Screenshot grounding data
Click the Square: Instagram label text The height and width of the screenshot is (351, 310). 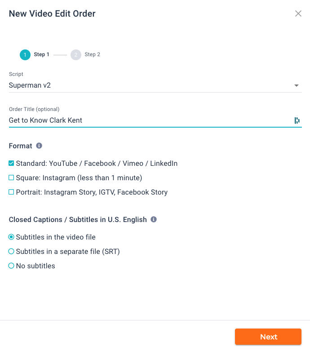(79, 178)
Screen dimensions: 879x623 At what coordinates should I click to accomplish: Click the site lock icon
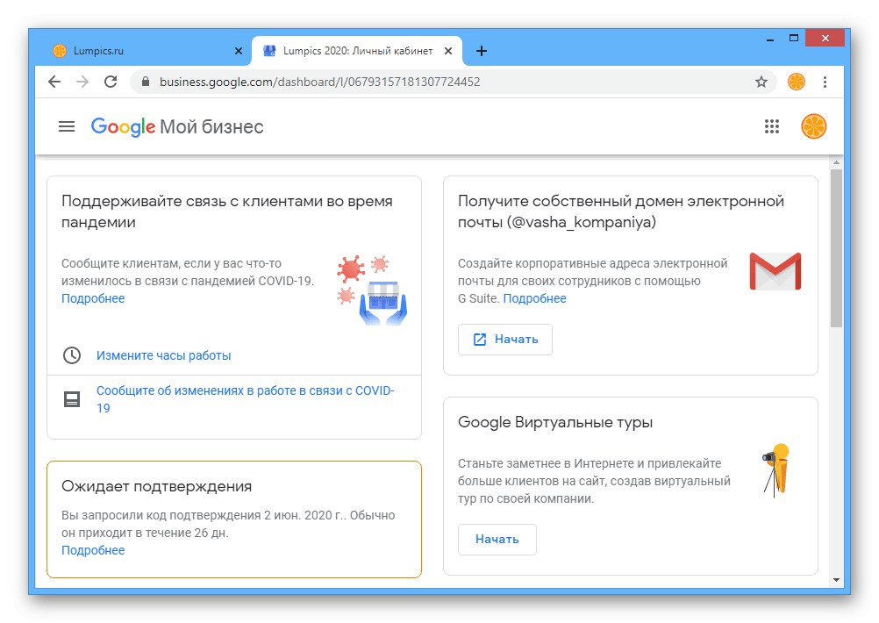[145, 82]
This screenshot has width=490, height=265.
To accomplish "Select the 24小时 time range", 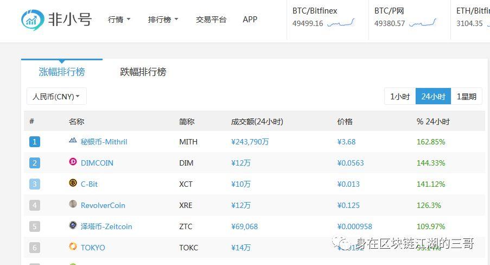I will (x=433, y=96).

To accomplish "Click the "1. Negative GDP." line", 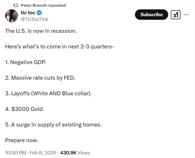I will pos(25,62).
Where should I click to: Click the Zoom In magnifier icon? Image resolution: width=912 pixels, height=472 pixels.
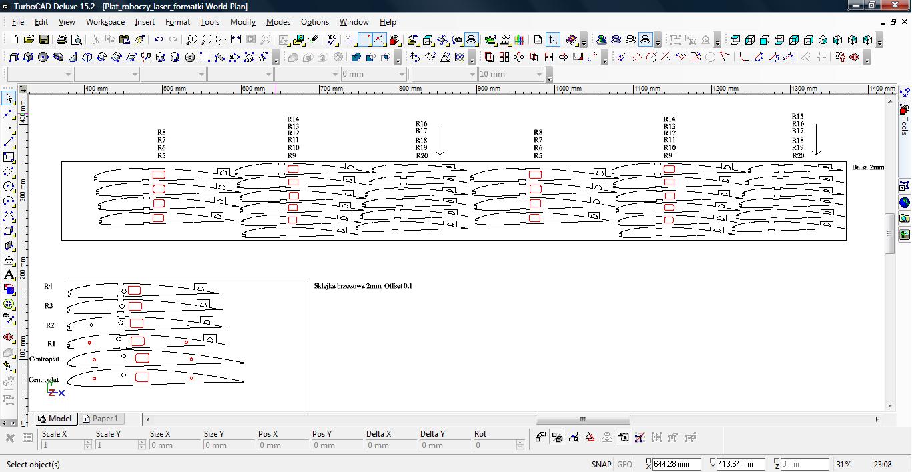(191, 40)
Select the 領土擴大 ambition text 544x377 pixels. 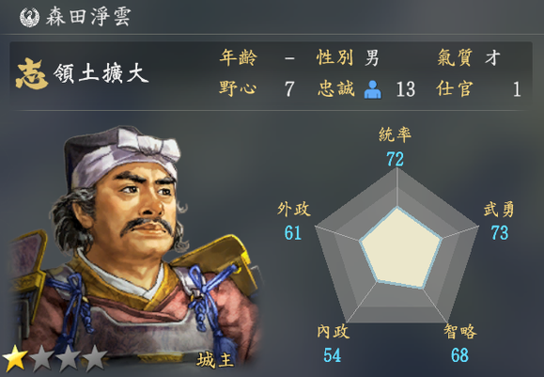click(x=101, y=73)
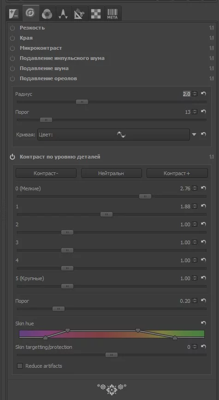Viewport: 219px width, 400px height.
Task: Click the Радиус value input field
Action: pyautogui.click(x=187, y=94)
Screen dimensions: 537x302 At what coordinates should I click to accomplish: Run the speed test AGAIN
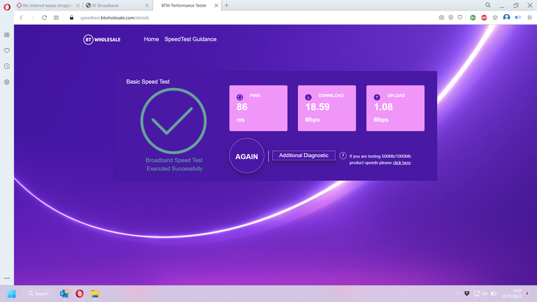(x=247, y=156)

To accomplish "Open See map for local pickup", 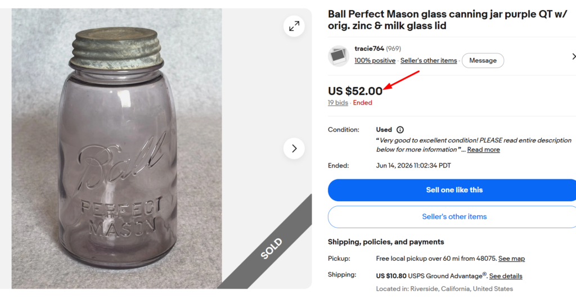I will pos(511,259).
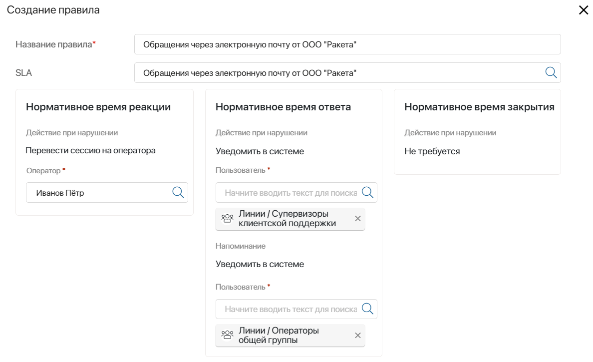Click the rule name input field
This screenshot has height=362, width=593.
click(x=347, y=44)
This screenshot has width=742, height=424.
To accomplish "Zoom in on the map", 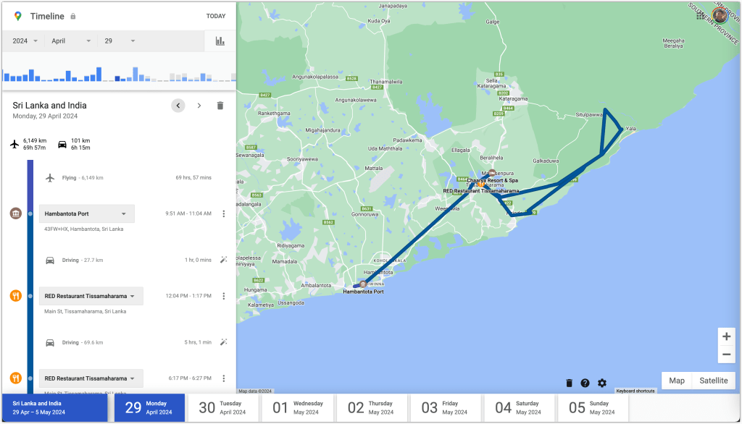I will click(x=726, y=336).
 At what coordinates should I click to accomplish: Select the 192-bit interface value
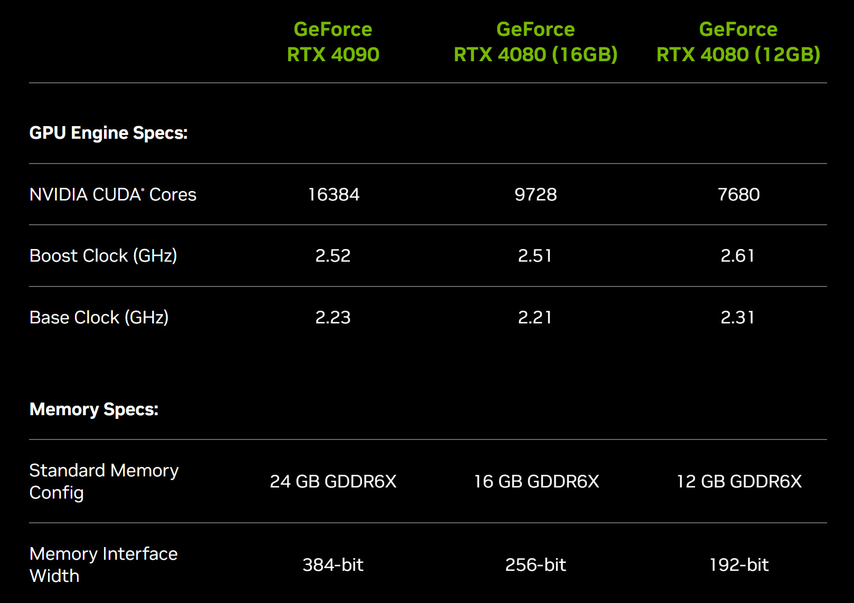(739, 565)
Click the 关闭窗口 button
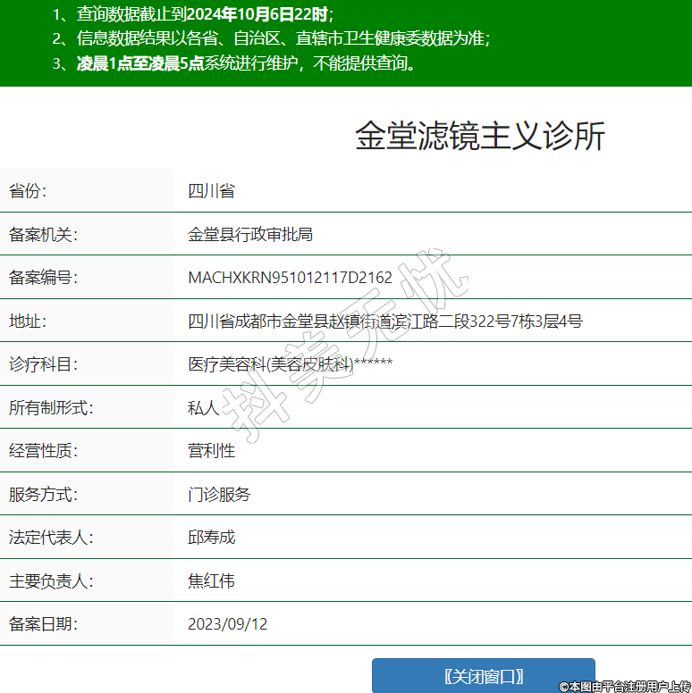The width and height of the screenshot is (692, 693). coord(483,676)
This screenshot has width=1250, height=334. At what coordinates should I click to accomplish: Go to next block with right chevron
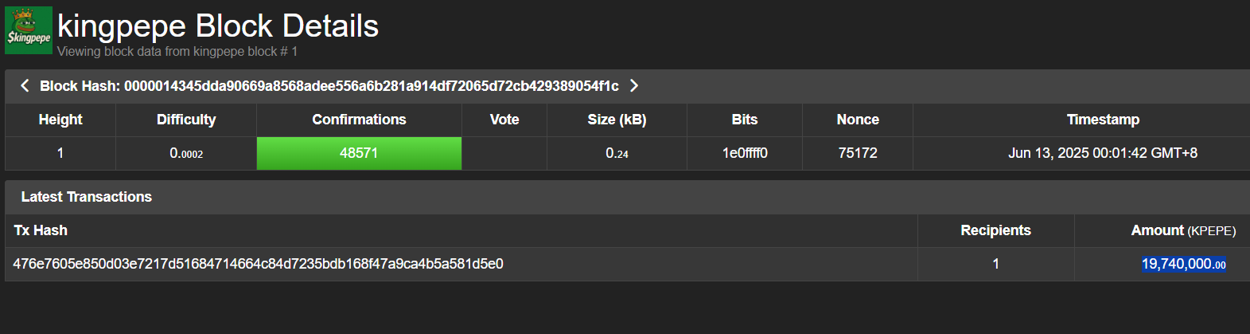pos(634,85)
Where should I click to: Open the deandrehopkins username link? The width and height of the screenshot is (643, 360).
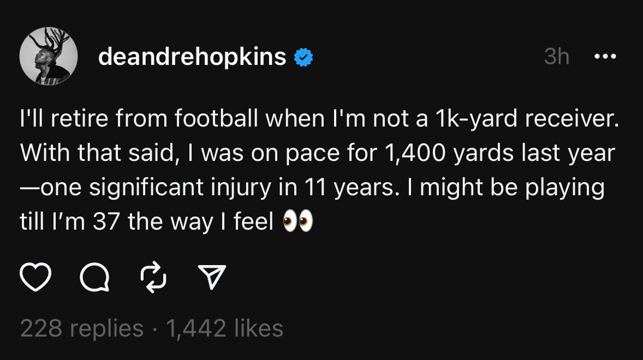point(192,57)
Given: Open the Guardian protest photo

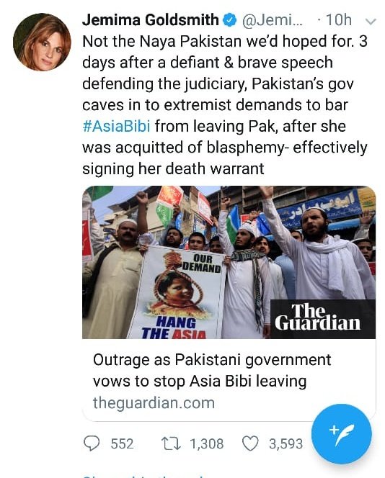Looking at the screenshot, I should click(x=229, y=262).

(WHAT THE EXERCISE ASKS): No pictures should appear in the answer, which is to be the lines from the line with "At what coordinates should I click to accomplish: Select" through the end of the records above, restated exactly.

(RESPONSE BELOW):
 At what coordinates should I click to accomplish: Select the 192-bit interface value
(739, 565)
Click the 关闭窗口 button
The width and height of the screenshot is (692, 693). coord(483,676)
This screenshot has width=1250, height=334. At what coordinates should I click to accomplish: Go to next block with right chevron
pos(634,85)
Where should I click to: Open the deandrehopkins username link? The width and height of the screenshot is (643, 360).
point(192,57)
Given: Open the Guardian protest photo

Looking at the screenshot, I should click(x=229, y=262).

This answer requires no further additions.